Tego punktu w ogóle nie powinno być w zestawieniu, ale sami wiecie, człowiek ima się różnych zawodów, spotyka się z różnymi pracodawcami, którzy albo płacą grosze, albo z opóźnieniem, albo wcale.
5. Wolne wakacje
Urlop nauczycielski – najbardziej wypominany urlop w Polsce. Temat rzeka. Dla niektórych najważniejszy argument, żeby zostać nauczycielem (serio?). 2 miesiące wakacji + ferie + wolne święta. Ok, jest trochę tego. Przyznam, miło się odpoczywa w okresie letnim, jest sporo czasu na leniuchowanie lub wyjazd na obóz z dzieciakami (lub na inną aktywność, niekoniecznie zarobkową). Na początku mojej przygody ze szkołą, wolne wakacje były dla mnie zbawieniem, rajem na ziemi. Dzisiaj niekoniecznie. Zmieniły się moje plany, priorytety życiowe. Chcę podróżować jak najwięcej, a praca w szkole uniemożliwia mi urlop w dowolnym okresie w roku. Jestem „skazany” na sam środek sezonu, gdzie ceny wyjazdów są patologiczne. Przynajmniej dla polskiego nauczyciela.

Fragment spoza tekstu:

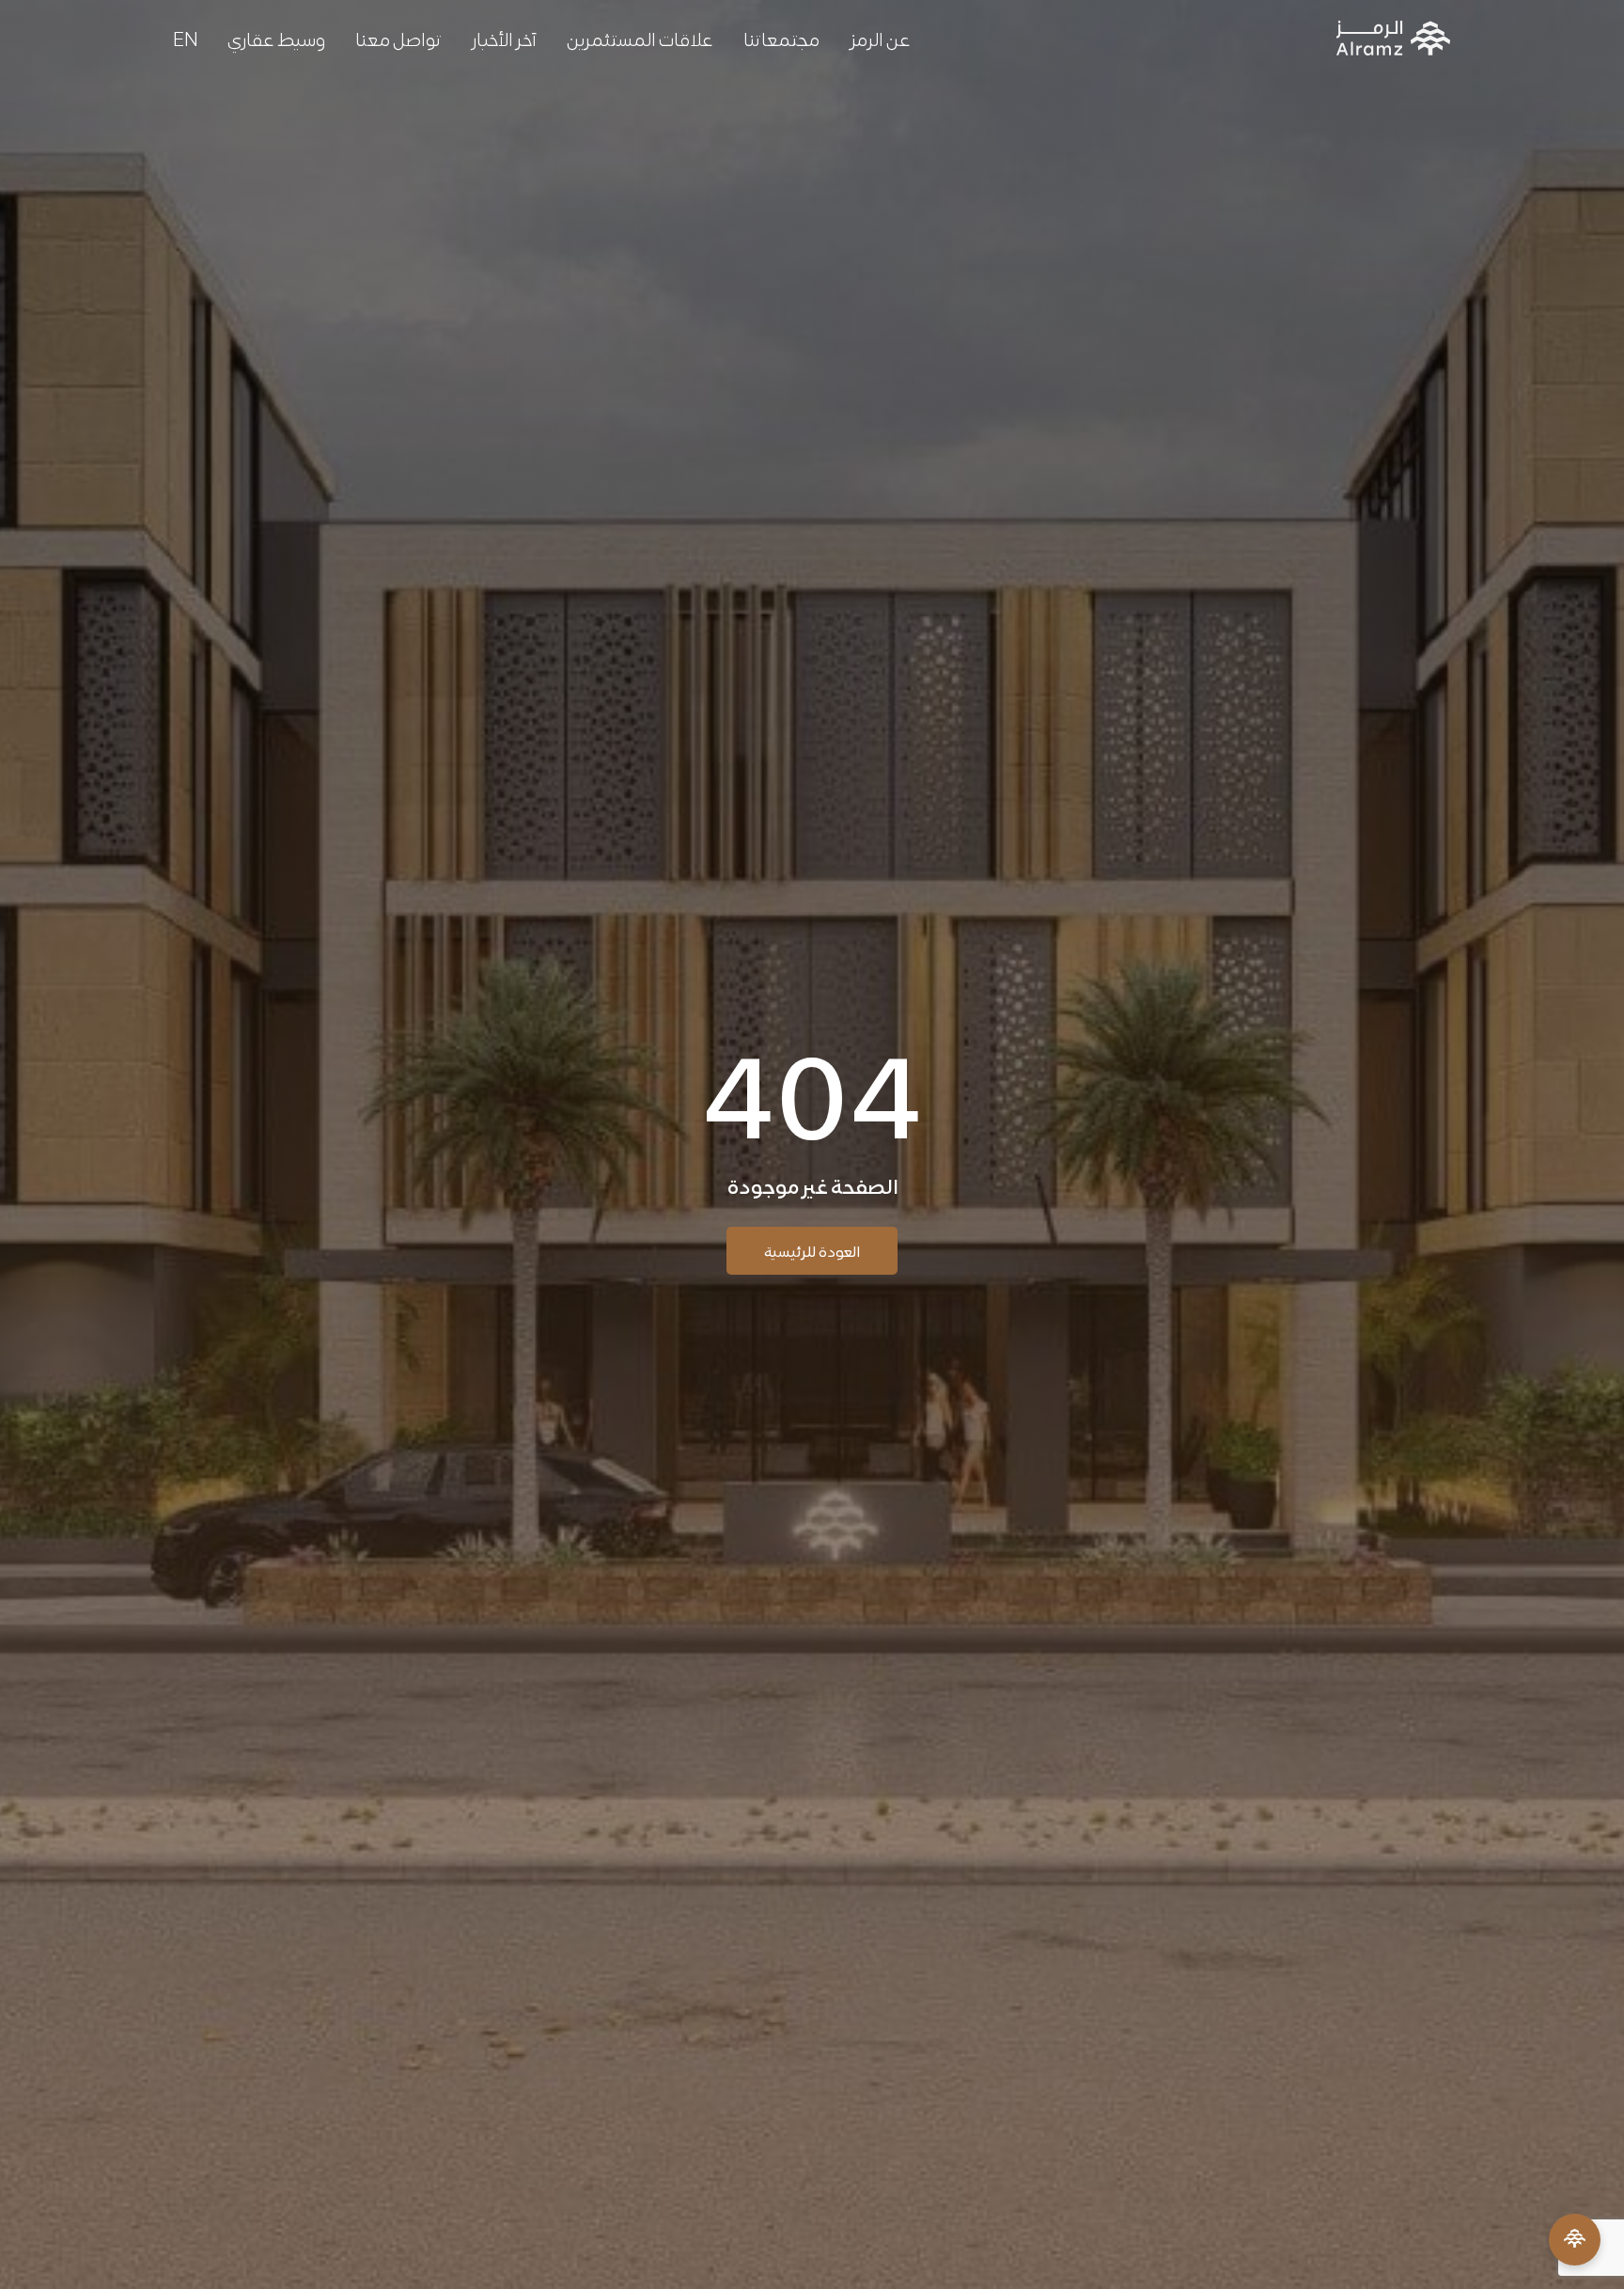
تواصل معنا (398, 37)
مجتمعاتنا (781, 37)
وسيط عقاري (276, 37)
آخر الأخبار (504, 37)
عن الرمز (880, 37)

Byłbym hipokrytą, gdybym narzekał na wolny lipiec i sierpień. Wyjazdy planuję z dużym wyprzedzeniem, więc ceny bolą, ale są do przełknięcia. Wakacje to czas kiedy mogę trochę poleniuchować z moją MAŁĄ, przy okazji nadrabiam zaległości blogowe z całego roku. Wakacje to piękny czas…
6. Możliwość dorobienia w godzinach popołudniowych
Większość nauczycieli łączy pracę w szkole z treningami w klubie sportowym (etat w szkole to głodowa pensja). Wszystkie lekcje kończą się max o 16:30, więc mam czas na dorobienie w klubie piłkarskim. Wszystko jest płynne, nie mam przeszkód, część dzieciaków znam ze szkoły. Klub, szkoła i blog tworzy mój ekosystem. Wszystko jest ze sobą powiązane. Soboty i niedziele wolne, tzn. dla mnie nie do końca wolne, bo w weekendy jeżdżę ze swoimi chłopakami z Łódzkiej Akademii Futbolu na turnieje lub gramy ligę. Nie ma to związku ze szkołą, to mój wybór, chcę to robić. Działam na wielu płaszczyznach, pracuję w wielu miejscach, nie ma mowy o nudzie, rutynie. Praca w klubie to dla mnie odskocznia, możliwość pracy z dziećmi, które przychodzą na trening bo CHCĄ. Odpadają problemy wychowawcze, papierkowa robota, świat jest wtedy piękniejszy 🙂
7. Wychowanie fizyczne!
Dzieciaki (zwłaszcza młodsze) uwielbiają nasz przedmiot, więc pół roboty mamy z głowy. Nie musimy zachęcać, zmuszać, straszyć. W podstawówce dzieci aż się rwą do ruchu, rozpiera ich energia. Czekają przed szatni, gotowi na wycisk. W takich warunkach chce się pracować. Mega pozytywnie!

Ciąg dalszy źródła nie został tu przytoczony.